Genotyping for rs1800796, rs1800797 and rs1800795 within IL-6 gene: a 25 μl reaction mixture was amplified by PCR, containing 100 ng genomic DNA, 1.5 mM MgCl2, 0.2 mM dNTPs, 1 mM each primer, reaction buffer, and 0.625 U Taq polymerase. PCR conditions were as follows: initial denaturation at 94° C for 3 min, followed by 35 cycles of 94°C for 30 s, 56° C for 30 s (52° C for 30 s for rs1800795), 72° C for 20 s, and a final extension of 72° C for 5 min. Genotyping for rs2228570, rs1544410 and rs7975232 within VDR gene: The reaction volume was 25μl, containing Taq DNA polymerase, dNTPs mix and reaction buffer (Shanghai, China). A total of 0.5 μM of each primer, 2μl of template cDNA, 9μl 2.5* Mastermix, and 8.5 μl distilled water, (ddH2O) were used in all reactions (in triplicate).

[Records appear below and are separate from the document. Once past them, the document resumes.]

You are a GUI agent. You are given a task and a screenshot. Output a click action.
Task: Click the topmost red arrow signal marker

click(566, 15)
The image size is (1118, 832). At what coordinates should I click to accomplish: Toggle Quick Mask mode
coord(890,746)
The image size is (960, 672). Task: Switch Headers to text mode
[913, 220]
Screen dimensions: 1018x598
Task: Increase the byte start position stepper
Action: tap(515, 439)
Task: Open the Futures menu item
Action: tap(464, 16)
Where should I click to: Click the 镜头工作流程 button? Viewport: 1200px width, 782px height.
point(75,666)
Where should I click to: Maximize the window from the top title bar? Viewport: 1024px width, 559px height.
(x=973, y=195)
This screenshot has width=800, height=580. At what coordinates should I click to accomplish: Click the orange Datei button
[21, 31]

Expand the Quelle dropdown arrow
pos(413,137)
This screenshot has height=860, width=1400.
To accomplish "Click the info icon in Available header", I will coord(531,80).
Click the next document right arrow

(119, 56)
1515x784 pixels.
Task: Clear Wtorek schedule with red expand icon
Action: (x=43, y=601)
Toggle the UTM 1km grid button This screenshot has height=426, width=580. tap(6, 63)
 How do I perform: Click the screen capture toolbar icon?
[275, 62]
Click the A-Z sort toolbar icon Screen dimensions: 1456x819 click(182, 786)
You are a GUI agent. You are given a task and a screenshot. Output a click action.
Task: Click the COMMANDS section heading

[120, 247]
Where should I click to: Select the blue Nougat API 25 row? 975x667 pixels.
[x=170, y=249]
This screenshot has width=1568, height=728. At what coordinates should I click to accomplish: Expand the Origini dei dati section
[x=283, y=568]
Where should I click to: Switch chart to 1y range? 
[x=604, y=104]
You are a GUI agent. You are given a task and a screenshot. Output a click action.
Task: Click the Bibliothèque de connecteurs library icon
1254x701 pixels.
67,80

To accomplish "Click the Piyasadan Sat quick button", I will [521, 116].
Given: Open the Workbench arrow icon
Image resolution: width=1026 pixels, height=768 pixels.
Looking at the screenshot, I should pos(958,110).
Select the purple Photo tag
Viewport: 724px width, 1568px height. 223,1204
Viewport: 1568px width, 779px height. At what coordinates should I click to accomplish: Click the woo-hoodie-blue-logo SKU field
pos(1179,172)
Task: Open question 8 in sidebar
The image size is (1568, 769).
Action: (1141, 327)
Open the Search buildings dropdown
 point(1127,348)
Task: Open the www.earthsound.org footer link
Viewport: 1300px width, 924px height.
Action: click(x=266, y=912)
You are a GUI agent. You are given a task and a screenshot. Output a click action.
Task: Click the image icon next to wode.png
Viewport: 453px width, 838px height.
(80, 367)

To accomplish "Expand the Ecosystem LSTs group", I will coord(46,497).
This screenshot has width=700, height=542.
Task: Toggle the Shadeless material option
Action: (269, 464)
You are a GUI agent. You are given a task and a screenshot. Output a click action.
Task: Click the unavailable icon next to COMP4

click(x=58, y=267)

PCR conditions were as follows: denaturation 95 ° C, 15 s; annealing 60° C, 60 s; elongation 72° C, 45 s) consisted of 40 cycles to ensure a linear range of the PCR reaction.

Statistical analysis

All statistical analyses were performed using the SPSS 22.0 software package (SPSS Inc, Chicago) for Windows 7. Categorical variables were presented as absolute values and percentages, and continuous variables were expressed as mean ± standard deviation (SD). Student’s t test was used to compare continuous variables, while Chi-square test was used to compare categorical variables between cases and controls. Hardy-Weinberg equilibrium (HWE) examination was used by SNPstats (http://bioinfo.iconcologia.net/SNPstats). Generalized multifactor dimensionality reduction (GMDR) model was used to analyze the gene- gene interaction, some parameters including cross-validation consistency, the testing balanced accuracy and the sign test were calculated, a sign test or a permutation test (providing empirical p-values) for prediction accuracy can be used to measure the significance of an identified model. Logistic regression was performed to investigate association between 6 SNPs within IL-6 and VDR gene and CHD, and additional stratified analysis for gene- smoking interaction on CHD risk. Two sided test with P < 0.05 was considered statistically significant.